● About this task
Each line of the listing that contains the word "checkbox" is to be copied.

● Dataset extract
§ §

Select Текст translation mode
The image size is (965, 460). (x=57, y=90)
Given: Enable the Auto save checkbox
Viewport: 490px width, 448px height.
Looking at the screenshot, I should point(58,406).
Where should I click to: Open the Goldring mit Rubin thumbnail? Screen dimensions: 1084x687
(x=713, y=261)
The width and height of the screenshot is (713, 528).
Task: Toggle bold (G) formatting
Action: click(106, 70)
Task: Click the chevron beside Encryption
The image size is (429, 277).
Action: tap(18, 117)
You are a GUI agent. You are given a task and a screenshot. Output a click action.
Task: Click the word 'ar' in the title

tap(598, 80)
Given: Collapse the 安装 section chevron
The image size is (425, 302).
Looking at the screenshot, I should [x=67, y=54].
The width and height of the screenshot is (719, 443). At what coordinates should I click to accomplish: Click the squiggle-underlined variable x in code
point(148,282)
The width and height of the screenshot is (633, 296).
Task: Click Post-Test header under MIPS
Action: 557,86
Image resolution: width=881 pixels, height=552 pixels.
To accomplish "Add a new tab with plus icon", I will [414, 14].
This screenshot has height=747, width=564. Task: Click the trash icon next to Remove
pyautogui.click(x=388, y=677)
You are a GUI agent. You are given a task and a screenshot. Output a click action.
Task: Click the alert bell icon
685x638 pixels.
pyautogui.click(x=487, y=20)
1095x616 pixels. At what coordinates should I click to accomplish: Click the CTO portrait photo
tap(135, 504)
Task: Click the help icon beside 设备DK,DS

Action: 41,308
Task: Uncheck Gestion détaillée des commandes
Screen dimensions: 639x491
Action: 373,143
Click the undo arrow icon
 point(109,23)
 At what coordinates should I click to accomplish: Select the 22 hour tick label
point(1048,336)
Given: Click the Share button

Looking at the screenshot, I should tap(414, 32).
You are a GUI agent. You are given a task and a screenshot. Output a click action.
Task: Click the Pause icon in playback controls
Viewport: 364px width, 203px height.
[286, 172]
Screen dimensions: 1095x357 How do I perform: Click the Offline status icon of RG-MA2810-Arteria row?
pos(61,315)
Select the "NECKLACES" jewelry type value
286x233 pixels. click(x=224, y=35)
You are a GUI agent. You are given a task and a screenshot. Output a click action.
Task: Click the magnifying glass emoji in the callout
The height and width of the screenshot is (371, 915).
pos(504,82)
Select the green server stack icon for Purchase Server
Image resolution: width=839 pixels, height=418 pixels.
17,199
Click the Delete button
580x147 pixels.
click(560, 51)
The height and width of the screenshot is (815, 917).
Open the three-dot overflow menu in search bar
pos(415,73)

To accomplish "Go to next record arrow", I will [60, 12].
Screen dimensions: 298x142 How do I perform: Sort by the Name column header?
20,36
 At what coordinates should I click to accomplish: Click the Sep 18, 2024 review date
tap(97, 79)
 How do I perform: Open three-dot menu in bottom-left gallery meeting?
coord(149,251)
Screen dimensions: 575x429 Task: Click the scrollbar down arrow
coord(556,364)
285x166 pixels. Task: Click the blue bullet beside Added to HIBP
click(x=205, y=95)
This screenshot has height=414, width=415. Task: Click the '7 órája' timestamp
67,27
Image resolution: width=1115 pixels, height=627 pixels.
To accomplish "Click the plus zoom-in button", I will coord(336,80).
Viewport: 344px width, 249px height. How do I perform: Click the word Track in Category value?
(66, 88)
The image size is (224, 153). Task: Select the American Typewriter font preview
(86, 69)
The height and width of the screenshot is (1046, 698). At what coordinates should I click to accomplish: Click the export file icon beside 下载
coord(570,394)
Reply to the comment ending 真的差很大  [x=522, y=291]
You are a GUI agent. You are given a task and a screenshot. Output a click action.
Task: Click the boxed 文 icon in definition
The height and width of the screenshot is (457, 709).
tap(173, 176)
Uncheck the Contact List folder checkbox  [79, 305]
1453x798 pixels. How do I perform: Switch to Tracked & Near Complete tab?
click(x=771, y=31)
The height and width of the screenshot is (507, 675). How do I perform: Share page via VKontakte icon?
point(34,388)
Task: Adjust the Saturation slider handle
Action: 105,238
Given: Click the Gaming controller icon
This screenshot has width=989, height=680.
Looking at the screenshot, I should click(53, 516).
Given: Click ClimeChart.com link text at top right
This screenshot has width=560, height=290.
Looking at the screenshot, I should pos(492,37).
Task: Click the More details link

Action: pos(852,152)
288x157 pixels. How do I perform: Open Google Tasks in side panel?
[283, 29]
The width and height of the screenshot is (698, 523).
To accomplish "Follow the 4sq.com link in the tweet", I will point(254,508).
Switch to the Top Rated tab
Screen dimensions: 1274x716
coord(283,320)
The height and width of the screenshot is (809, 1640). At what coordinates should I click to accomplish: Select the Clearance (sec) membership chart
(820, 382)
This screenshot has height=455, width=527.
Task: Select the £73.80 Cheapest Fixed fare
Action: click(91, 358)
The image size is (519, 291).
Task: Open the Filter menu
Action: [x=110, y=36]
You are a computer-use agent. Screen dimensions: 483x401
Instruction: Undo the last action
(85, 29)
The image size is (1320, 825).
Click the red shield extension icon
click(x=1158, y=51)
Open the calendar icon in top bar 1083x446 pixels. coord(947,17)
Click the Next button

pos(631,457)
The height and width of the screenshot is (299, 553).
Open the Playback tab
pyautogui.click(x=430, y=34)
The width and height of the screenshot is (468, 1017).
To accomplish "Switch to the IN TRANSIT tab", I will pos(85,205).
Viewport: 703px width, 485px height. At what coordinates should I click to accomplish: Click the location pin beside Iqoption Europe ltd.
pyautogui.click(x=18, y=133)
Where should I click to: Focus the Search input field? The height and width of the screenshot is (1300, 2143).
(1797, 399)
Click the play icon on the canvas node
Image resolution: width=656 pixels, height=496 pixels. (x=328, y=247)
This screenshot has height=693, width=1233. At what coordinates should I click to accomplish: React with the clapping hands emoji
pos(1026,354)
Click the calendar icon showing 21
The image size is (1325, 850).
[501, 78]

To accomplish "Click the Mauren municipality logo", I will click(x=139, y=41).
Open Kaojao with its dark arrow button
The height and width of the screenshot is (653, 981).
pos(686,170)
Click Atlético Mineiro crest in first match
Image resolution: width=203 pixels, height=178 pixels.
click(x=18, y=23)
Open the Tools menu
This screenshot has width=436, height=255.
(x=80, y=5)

§ §

● The answer
Given: Enable the Auto save checkbox
Uncheck the Contact List folder checkbox  [79, 305]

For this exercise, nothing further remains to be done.